5 Em Macontene Mouzinho acabou a comandar pessoalmente, a carga de cavalaria dos 50 militares em condições de montar a cavalo, saindo do quadrado, empunhando um “stick”… 6 Quando alguém contou o episódio à Rainha Victória, ela não queria acreditar…
7 Algo que, hoje em dia, é quase considerado um anátema…
8 O Chefe do Governo sentiu-se ofendido pelas considerações feitas na missiva e quis fazer julgar Mouzinho em tribunal militar, no que foi dissuadido pelo Rei, dizendo-lhe que “não haveria no Exército português, oficiais que se prestassem a juízes de semelhante réu”.

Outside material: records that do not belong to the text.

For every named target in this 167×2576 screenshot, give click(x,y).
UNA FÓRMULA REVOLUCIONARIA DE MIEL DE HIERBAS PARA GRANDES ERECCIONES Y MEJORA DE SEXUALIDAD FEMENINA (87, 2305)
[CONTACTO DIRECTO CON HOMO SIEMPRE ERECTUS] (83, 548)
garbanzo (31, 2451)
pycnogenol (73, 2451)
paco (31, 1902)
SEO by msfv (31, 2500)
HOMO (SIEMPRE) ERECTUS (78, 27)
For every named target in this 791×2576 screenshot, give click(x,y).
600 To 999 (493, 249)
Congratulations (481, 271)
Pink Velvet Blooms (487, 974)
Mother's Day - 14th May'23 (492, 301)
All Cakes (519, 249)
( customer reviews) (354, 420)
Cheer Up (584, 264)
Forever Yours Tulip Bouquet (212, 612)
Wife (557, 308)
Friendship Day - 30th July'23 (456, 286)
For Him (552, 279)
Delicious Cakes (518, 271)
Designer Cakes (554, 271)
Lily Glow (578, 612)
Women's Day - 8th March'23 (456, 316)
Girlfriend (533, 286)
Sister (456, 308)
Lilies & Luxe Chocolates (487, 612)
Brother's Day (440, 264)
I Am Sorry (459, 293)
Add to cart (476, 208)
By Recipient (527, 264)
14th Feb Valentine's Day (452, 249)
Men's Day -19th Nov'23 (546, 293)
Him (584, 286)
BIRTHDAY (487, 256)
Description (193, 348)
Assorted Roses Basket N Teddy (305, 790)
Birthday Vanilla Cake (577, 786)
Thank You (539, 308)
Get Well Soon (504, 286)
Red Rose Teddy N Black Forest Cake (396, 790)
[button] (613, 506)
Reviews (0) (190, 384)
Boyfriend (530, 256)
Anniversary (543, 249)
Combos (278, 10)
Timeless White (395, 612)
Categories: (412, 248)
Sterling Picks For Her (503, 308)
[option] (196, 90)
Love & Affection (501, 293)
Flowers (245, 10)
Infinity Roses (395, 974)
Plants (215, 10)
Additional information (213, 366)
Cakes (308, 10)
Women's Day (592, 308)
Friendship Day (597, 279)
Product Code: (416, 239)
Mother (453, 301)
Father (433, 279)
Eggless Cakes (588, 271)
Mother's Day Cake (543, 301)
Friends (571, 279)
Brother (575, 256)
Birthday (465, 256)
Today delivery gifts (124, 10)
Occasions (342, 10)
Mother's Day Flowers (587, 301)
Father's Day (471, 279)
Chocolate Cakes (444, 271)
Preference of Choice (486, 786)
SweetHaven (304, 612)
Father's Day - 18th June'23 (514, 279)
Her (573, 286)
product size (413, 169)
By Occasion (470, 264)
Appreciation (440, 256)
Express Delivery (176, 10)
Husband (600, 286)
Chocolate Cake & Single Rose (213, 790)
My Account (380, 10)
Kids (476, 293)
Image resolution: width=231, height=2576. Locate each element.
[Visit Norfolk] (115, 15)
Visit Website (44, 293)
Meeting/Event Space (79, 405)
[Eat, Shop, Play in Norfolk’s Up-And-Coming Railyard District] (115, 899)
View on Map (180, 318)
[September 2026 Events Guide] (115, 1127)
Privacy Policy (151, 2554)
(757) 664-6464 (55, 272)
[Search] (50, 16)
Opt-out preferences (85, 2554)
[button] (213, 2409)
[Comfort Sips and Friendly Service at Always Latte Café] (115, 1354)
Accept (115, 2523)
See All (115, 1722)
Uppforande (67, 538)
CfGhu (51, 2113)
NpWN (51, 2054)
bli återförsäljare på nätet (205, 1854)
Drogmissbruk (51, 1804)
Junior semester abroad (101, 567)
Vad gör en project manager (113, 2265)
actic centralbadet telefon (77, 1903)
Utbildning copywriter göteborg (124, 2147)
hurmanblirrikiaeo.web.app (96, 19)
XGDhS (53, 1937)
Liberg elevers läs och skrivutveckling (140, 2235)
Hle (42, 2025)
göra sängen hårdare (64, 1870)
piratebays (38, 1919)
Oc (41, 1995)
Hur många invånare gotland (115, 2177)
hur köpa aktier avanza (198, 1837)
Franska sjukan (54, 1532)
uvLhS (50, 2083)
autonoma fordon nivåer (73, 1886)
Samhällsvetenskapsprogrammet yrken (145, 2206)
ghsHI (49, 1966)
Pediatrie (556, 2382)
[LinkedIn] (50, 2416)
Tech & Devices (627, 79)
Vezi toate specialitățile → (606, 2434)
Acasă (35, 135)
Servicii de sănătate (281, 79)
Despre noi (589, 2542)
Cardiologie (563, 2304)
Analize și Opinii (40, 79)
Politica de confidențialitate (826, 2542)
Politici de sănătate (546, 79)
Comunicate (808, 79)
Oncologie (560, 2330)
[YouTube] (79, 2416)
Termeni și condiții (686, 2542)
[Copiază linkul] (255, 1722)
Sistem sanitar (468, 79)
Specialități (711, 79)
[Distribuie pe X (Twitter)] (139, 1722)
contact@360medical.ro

9 Infelizmente uma boa mão cheia de oficiais da Arma (e não só) olvidou o exemplo do seu patrono e portaram-se muito mal, nos idos de 1974/5.
10 E não cuidar da memória do Vátua Gungunhana (e outros traidores à Pátria Portuguesa), como parece ser o caso relativamente a um filme por estrear.
11 Estou certo que para tão ilustre baptizado se encontraria uma “dispensa” em se realizar um enterramento em solo sagrado, ultrapassando os “pruridos” eclesiásticos da Santa Madre Igreja, relativamente ao modo como partiu desta vida.
12 Em Lourenço Marques, actual Maputo, terra que leva um historial de 50 anos de delapidação e convulsão em todos os campos da sociedade, e capital de um Estado falhado, havia uma elegante estátua equestre de Mouzinho de Albuquerque. Esta estátua foi (mal) apeada do local nobre da cidade, onde se encontrava, na sequência das loucuras ditas revolucionárias de então. Bem andariam as autoridades portuguesas em contribuir para que a mesma fosse reposta no seu lugar ou mesmo num museu (em vez de andarem a contribuir com o dinheiros dos nossos impostos para a construção de um museu em Luanda, a fim de dizerem mal dos portugueses). Mouzinho faz parte da história de Moçambique.